Güncelleme Tarihi: 30 Aralık 2023
Bir düşünün! Müsebbibi olmadığınız ve hiç de suç olmayan bir şeyin cezasını bir ömür sırtınıza vuruyorlar. Sadece var olduğunuz için sizi bir problem olarak görenler var ve sesleri sizden çok daha fazla çıkıyor. Hatta bu bir espri konusu onlar için. Zaten sizin konuşmanız da pek çok zaman ayıp. Çoğu zaman hayatınıza karar verme hakkınız yok. Hemen her şeye siz doğmadan çok zaman önce karar verilmiş. Kiminle konuşacağınız, kiminle evleneceğiniz, neyi ne kadar deneyimleyeceğiniz, nerede çalışacağınız, ne giyeceğiniz, sokakta ne kadar vakit geçirebileceğiniz… Her şey, sizin hayatınızda sizden daha çok hakkı olduğunu düşünenlerce tayin edilmiş.
Bir düşünün…
Yarın, üst komşunuz Nezihe Teyze o gün yemek yapmadığı için şiddete maruz kalacak.
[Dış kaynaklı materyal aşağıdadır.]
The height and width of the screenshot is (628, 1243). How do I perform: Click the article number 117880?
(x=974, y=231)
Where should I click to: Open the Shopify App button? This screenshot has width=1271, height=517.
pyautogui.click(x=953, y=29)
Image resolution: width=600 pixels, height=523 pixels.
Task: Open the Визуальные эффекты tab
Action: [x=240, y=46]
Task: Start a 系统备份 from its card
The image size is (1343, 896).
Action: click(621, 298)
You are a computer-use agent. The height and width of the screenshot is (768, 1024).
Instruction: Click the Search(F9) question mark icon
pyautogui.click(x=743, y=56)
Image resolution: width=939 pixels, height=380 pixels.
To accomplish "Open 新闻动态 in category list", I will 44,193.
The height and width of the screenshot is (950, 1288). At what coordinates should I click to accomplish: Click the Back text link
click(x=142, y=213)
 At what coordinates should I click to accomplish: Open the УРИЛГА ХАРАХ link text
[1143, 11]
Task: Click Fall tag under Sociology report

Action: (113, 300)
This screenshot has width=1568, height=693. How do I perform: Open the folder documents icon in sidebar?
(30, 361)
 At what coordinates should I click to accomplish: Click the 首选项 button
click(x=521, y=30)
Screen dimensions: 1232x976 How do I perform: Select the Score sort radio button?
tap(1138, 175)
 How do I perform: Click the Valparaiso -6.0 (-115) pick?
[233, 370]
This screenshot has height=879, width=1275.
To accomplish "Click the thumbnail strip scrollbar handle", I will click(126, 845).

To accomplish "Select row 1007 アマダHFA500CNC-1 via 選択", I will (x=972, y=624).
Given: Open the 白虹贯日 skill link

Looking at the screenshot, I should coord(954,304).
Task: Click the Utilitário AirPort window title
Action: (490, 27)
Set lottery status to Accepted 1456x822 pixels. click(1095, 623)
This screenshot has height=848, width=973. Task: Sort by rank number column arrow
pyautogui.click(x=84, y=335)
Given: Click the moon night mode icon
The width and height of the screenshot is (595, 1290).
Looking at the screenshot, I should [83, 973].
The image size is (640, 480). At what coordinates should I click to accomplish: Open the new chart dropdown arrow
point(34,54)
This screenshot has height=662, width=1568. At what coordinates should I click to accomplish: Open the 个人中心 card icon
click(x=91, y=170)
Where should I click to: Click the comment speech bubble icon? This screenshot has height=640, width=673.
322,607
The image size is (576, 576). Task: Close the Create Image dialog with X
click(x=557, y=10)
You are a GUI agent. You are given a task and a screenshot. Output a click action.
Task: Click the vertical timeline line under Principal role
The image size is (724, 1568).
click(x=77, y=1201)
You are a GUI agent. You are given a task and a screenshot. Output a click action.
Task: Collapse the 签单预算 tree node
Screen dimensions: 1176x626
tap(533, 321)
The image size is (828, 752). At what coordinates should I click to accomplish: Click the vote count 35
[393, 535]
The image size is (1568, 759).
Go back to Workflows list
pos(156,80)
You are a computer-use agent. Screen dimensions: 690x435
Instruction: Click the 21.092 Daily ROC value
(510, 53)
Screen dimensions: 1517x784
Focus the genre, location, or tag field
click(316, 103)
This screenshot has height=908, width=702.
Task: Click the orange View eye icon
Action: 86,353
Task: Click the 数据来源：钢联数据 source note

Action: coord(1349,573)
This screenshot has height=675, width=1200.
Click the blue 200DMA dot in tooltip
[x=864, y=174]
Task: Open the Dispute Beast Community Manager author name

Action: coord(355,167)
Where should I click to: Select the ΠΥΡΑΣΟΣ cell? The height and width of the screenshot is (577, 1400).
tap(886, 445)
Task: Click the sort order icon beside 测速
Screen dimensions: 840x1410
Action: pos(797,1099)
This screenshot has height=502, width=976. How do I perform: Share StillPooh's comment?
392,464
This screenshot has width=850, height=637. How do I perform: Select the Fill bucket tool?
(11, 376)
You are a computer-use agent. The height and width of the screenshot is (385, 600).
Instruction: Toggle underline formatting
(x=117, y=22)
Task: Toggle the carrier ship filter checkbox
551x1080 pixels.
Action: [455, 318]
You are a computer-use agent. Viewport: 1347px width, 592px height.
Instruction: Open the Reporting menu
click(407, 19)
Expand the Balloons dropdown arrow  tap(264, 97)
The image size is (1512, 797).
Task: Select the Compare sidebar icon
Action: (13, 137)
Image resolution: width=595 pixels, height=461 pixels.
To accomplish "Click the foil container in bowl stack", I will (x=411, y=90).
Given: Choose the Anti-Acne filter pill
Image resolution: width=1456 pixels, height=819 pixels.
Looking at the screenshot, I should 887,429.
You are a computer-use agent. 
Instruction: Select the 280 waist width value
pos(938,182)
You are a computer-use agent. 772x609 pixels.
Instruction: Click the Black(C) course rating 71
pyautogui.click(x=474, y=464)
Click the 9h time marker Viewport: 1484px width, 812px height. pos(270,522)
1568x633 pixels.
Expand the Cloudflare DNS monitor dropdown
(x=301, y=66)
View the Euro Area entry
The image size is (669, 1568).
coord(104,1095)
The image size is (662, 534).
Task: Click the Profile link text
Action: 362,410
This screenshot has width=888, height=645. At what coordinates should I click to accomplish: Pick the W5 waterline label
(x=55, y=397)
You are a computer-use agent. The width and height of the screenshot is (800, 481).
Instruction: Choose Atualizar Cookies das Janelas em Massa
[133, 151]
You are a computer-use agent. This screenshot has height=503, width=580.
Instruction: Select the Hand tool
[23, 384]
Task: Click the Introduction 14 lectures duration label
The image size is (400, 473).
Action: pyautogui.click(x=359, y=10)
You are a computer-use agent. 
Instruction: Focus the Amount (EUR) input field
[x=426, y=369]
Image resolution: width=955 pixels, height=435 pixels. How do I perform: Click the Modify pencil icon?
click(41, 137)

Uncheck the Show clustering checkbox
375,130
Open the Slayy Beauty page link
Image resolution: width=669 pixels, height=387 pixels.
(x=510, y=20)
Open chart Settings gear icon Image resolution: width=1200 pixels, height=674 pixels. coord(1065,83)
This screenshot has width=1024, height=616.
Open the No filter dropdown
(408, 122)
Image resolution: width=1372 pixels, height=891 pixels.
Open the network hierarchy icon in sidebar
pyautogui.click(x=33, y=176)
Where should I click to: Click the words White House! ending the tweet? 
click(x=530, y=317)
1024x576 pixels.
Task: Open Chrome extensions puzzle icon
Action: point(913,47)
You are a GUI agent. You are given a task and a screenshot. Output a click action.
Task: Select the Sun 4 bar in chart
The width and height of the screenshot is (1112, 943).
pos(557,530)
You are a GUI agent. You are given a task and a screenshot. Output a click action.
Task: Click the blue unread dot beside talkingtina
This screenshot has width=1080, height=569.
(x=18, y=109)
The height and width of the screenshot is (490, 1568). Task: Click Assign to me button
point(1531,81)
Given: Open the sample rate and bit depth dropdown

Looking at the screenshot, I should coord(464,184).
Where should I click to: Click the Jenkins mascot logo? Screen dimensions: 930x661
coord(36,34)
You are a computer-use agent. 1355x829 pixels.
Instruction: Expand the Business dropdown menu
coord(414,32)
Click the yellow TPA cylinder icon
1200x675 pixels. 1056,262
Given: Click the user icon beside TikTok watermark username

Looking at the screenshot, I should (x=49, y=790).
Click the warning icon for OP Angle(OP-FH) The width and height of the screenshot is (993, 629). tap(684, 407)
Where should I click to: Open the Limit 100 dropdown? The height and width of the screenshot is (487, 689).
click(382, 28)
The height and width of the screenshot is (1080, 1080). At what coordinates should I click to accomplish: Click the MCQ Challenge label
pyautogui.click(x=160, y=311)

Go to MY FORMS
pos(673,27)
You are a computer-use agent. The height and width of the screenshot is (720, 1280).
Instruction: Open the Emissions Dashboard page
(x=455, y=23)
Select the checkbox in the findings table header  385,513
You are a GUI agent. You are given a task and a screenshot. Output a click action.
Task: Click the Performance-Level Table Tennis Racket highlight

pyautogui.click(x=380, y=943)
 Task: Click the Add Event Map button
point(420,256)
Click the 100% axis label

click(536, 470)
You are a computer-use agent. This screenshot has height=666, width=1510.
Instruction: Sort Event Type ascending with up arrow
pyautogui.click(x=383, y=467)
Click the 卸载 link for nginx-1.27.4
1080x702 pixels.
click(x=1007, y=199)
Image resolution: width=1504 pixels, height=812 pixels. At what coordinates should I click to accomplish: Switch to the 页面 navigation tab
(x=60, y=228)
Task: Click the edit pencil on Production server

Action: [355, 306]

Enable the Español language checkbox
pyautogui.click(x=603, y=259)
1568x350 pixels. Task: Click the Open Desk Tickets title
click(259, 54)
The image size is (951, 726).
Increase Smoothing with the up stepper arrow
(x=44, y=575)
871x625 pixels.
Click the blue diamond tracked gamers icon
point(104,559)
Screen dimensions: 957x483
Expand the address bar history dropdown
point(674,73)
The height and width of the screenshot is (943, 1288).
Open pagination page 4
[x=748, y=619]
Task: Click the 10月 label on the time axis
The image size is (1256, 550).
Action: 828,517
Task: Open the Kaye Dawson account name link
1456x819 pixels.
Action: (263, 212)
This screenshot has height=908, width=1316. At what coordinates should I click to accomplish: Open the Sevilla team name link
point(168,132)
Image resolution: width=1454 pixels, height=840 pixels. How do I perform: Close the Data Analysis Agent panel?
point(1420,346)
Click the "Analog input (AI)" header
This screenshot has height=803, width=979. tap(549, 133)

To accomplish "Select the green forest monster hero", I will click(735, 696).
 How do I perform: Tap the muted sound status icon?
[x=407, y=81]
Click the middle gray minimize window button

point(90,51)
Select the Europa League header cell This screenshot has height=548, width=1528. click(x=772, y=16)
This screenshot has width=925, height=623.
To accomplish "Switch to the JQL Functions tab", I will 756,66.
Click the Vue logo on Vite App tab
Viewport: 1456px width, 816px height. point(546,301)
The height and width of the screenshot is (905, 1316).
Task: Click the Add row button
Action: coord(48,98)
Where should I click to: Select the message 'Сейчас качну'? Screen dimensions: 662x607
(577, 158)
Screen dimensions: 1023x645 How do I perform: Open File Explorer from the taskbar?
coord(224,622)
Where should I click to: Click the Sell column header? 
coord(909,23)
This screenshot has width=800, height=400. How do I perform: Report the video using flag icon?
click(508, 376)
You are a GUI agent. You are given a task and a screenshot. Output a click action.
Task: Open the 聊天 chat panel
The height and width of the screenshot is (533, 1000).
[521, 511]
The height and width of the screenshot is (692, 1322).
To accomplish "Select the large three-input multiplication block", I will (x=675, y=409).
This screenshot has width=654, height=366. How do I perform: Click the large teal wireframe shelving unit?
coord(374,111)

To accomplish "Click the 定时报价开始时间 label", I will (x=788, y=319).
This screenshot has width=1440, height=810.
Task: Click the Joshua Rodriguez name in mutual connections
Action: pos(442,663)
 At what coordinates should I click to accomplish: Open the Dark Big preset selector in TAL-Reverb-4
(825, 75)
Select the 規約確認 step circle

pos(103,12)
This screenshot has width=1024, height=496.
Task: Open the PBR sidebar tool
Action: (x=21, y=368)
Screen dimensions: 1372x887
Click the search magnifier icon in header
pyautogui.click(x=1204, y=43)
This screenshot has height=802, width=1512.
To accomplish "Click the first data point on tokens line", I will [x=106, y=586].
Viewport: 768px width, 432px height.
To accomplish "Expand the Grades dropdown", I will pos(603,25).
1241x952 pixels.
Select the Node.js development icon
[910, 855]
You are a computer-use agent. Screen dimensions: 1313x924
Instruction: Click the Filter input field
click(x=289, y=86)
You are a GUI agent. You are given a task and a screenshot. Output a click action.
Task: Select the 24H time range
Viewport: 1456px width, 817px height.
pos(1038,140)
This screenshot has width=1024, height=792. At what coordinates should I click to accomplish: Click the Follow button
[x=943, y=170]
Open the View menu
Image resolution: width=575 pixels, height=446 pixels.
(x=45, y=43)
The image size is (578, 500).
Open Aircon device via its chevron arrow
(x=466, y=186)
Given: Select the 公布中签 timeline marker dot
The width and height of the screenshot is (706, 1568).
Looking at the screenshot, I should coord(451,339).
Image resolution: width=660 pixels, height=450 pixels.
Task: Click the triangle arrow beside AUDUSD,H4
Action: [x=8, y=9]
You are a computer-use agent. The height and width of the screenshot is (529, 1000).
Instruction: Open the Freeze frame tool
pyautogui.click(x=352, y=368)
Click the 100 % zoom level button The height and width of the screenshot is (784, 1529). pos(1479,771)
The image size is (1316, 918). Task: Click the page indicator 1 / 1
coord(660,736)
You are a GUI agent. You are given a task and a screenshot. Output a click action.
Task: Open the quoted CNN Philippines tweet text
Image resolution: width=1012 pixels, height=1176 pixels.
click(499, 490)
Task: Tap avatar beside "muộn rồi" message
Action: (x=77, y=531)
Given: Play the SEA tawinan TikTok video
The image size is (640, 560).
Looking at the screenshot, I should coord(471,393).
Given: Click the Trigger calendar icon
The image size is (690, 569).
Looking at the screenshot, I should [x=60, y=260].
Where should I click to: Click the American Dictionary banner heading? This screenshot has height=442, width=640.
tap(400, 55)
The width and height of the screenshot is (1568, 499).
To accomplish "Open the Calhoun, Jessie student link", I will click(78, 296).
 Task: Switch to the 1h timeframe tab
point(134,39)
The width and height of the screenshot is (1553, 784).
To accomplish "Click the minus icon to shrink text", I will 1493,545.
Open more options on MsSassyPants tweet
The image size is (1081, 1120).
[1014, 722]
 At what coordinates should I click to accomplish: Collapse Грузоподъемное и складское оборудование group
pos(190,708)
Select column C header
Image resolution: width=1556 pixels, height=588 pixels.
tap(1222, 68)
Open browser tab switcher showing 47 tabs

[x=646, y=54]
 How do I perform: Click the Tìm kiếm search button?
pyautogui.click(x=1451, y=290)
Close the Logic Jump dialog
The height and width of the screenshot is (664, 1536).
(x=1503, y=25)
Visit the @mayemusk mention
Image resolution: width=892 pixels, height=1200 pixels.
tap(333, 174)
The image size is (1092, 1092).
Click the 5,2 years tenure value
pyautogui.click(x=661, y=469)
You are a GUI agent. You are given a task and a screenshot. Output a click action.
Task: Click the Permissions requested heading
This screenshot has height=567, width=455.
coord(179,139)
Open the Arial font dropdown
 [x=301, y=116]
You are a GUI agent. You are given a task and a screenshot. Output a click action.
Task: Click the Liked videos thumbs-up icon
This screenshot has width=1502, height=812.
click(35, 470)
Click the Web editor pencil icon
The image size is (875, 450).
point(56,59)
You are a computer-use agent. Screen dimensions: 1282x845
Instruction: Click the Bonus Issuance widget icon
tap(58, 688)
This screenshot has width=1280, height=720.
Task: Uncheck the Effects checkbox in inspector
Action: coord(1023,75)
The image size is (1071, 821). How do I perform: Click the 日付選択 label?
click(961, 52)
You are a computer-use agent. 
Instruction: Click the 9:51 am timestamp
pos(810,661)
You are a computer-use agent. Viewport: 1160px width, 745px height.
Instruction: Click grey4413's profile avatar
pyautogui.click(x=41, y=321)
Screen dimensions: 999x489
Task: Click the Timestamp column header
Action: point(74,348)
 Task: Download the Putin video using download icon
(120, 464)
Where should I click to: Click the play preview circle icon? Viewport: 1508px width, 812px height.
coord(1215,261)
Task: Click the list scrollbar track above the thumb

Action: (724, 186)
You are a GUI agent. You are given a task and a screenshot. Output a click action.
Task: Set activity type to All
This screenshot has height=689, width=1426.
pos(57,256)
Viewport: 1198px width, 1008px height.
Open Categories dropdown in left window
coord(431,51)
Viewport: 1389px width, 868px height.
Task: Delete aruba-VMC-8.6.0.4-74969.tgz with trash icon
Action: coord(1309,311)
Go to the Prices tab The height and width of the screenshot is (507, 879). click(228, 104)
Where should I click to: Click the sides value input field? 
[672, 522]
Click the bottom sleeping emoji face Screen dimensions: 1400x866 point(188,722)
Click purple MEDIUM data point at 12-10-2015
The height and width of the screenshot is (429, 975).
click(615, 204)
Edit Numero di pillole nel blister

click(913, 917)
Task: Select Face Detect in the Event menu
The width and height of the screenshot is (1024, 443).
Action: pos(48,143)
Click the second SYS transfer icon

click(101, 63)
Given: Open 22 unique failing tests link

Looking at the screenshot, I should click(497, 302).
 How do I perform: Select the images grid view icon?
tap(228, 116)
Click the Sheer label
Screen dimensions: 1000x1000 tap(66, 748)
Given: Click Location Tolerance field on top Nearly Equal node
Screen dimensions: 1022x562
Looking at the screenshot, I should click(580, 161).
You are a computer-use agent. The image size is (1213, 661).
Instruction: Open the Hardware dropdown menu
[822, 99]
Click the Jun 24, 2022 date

Arkadaşınız Aysel, evine giden sokak karanlık diye kendini bir nebze güvende hissetmek için sizi arayacak. Tam bu esnada bir hafta sonra evlendirilecek olan 15 yaşındaki Feride, basma eteğini katlarken bir anda asla hayal ettiği gibi bir mimar olamayacağını fark edecek. Ben bunları anlatırken siz sadece kadın olduğunuz için işten kovuldunuz ve Fikret Hanım boşanmak istediği kocası tarafından bıçaklandı.
Bir düşünün…
Kadın Cinayetlerini Durduracağız Platformu’nun verilerine göre geçtiğimiz 10 yıl içerisinde kadın cinayetleri üç kat arttı. İşlenen bu cinayetlerin büyük bir çoğunluğunda failin birinci derece yakın olması da ayrıca dikkat çekici. Yani evlerinde oturmalarının daha güvenli olduğu savunulan kadınlar; eşleri, babaları ve sevgilileri tarafından kendi evlerinde öldürülüyorlar. 2020 Cinsiyet Eşitliği Raporu’na göre Türkiye, 153 ülke arasında 130. sırada yer alıyor. TÜİK’in açıkladığı verilere göre kadınların işgücüne katılımı, erkeklerin yarısından daha az. Çalışabilen kadınların büyük bir çoğunluğu da cinsiyete dayalı baskılar, ayrımcılık, gelir adaletsizliği ve cam tavan gibi realitelerden rahatsız.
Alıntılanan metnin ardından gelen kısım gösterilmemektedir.